Tuesday, July 8, 2008

VMware Training

After 18 months of using ESX starting with v2.5.4 and upgrading through v3.0.2 to v3.5, where the only training I'd had was to watch the DVD training "Virtualize it With: VMware ESX Server 3.0" from the elias khnaser company, I've finally taken the VMware training course "VMware Infrastructure 3: Install and Configure".

After such a long time, was it worth it?

Absolutely!

Didn't I know most of it?

Yes, perhaps 85%. I must admit to gaining a certain satisfaction at realizing how much I already knew.

But then again its hard to really know DRS and HA from the manuals and training DVD when your environment is two sites each with a development (sort of - some of those VMs seem to be in production!) server and a single production server.So 4 ESX servers in all! I have more servers coming, so the timing made sense. I'll soon be running my production servers in a DRS cluster on each site. I'll be considering making them HA clusters too, although that isn't so clear cut.

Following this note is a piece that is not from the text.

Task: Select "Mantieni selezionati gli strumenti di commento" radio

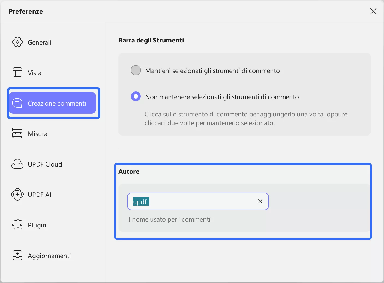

The ability to discuss issues and ask questions in a class-room environment, where the answer can be "I do not know, but lets just try that..." and there is no fall out in terms of production system downtime, can be really useful.

Also you pick up the odd bit of wisdom such as that soak testing your memory beyond that performed by the bios startup is well worth the effort. Unless you are under-utilizing your server, ESX will exercise all your RAM in a way that most other OS simply will not. So a memory fault that might never have been discovered by another OS can be exposed in very short order. Much better to perform a thorough soak test before deployment, than have your VMs do it.

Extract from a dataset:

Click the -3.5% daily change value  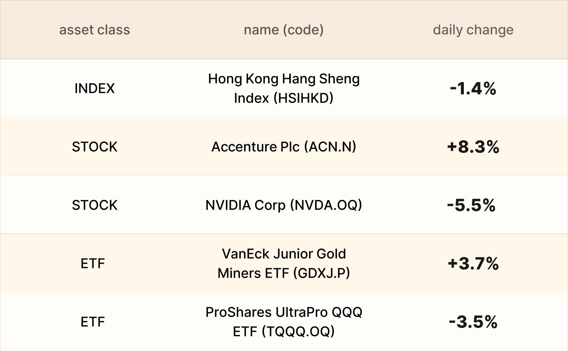point(473,322)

I suppose the other reason for undertaking the training is that it is a requirement for the VCP exam.

Ticksy, that!

Although in VMware's position I would have done the same.

I have taken the VCP mock exam of 20 questions and passed with 80%. I'm still really annoyed by the 4 questions that I answered incorrectly. In my defence two of the questions weren't particularly practical, but in the actual exam that won't cut it.